*PROVIDED MATERIAL:*
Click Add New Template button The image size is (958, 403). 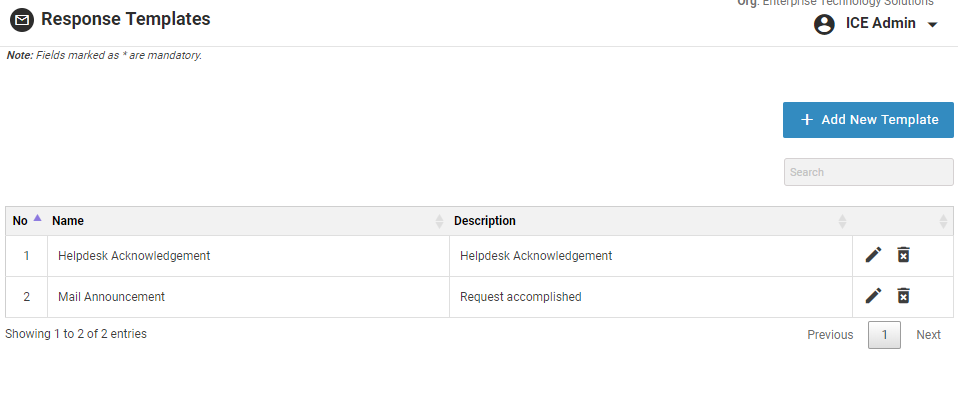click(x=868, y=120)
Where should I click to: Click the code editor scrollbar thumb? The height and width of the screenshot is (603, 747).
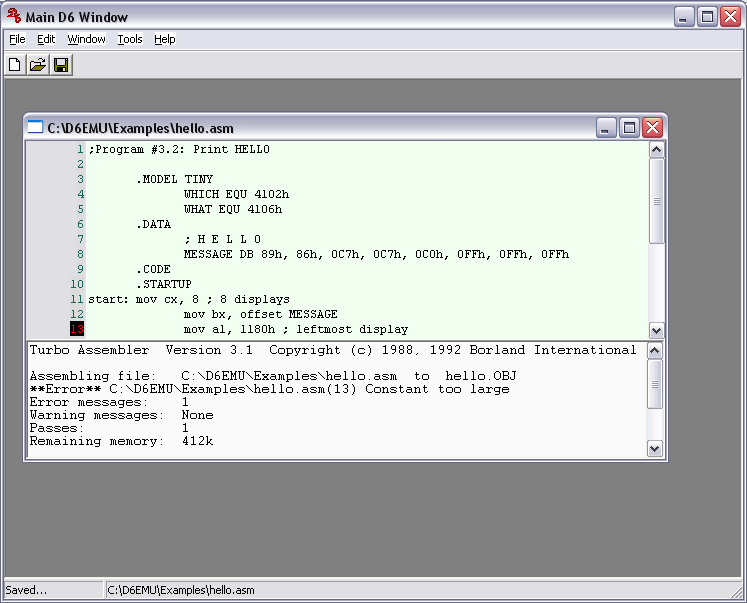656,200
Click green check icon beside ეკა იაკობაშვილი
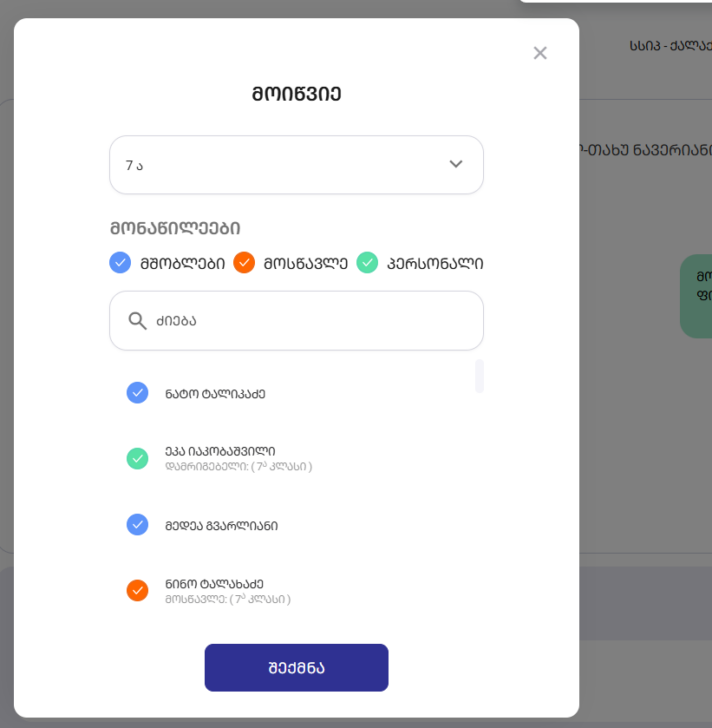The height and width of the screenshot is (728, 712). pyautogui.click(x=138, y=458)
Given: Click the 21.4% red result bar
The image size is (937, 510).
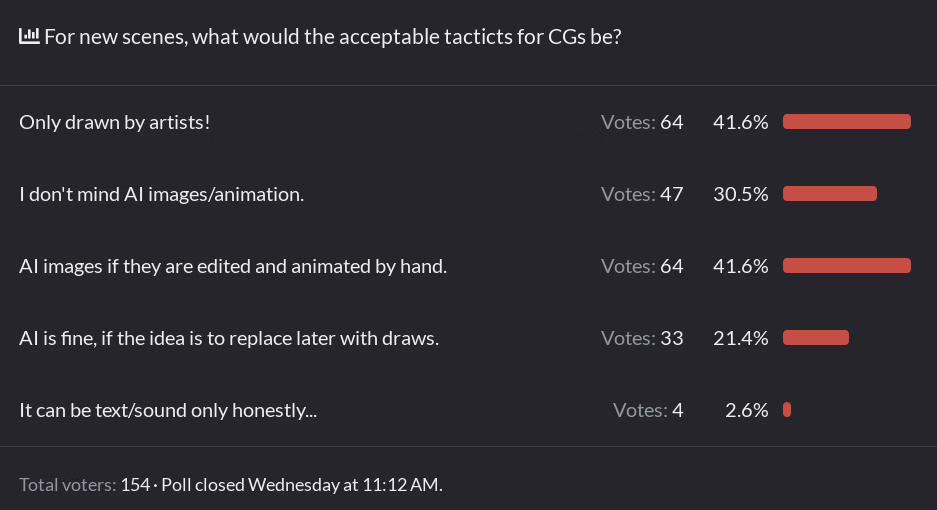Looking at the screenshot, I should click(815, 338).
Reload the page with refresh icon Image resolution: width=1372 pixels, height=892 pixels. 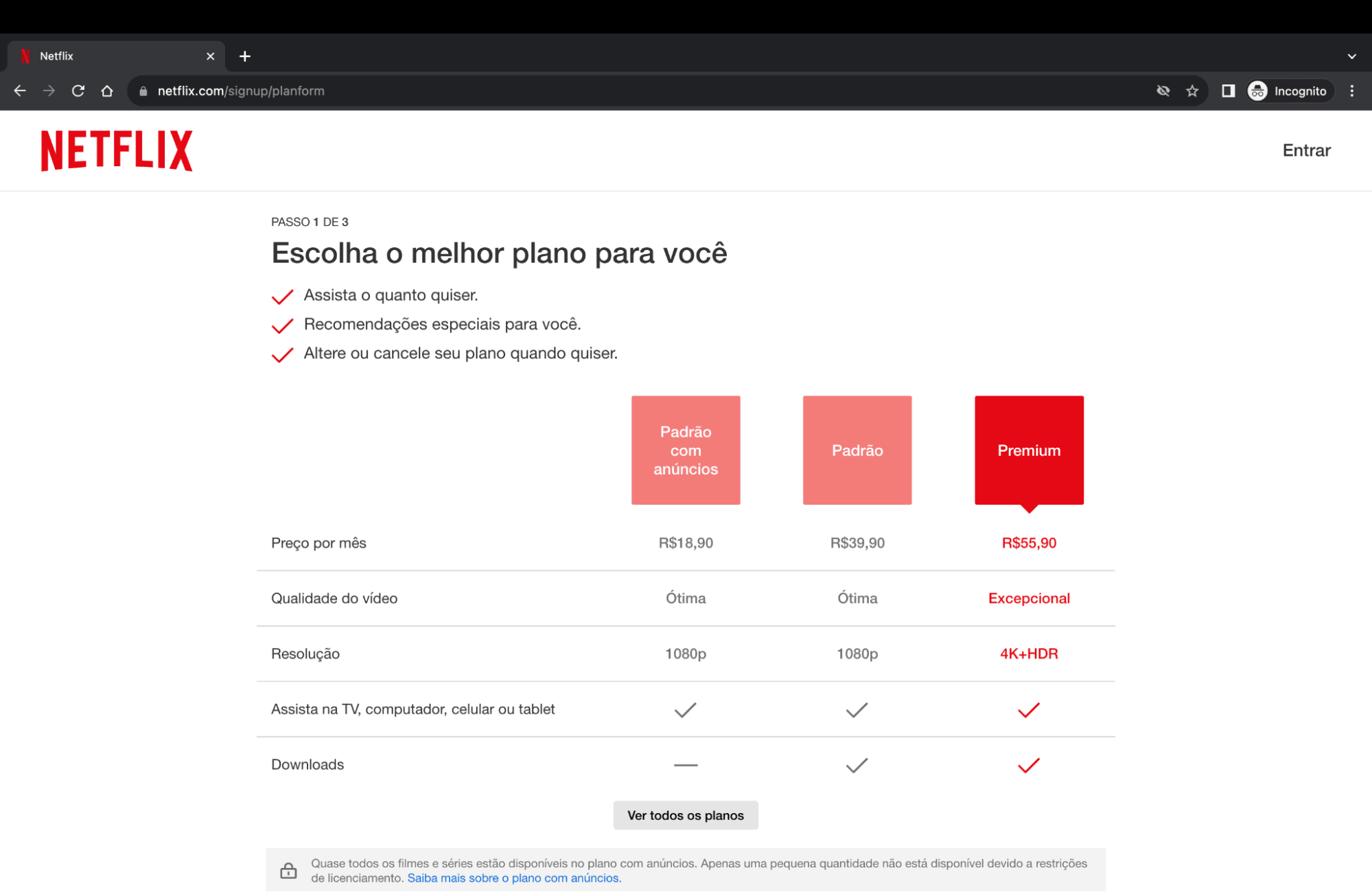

*REQUIREMENT:* Put the material from the line containing "Given: Click the 21.4% red result bar" through the end of the material into a numbered list, omitting blank lines and leaving the pictures out of the answer.

*EXPECTED ANSWER:*
1. Given: Click the 21.4% red result bar
2. The image size is (937, 510).
3. Looking at the screenshot, I should click(815, 338).
4. Reload the page with refresh icon Image resolution: width=1372 pixels, height=892 pixels. 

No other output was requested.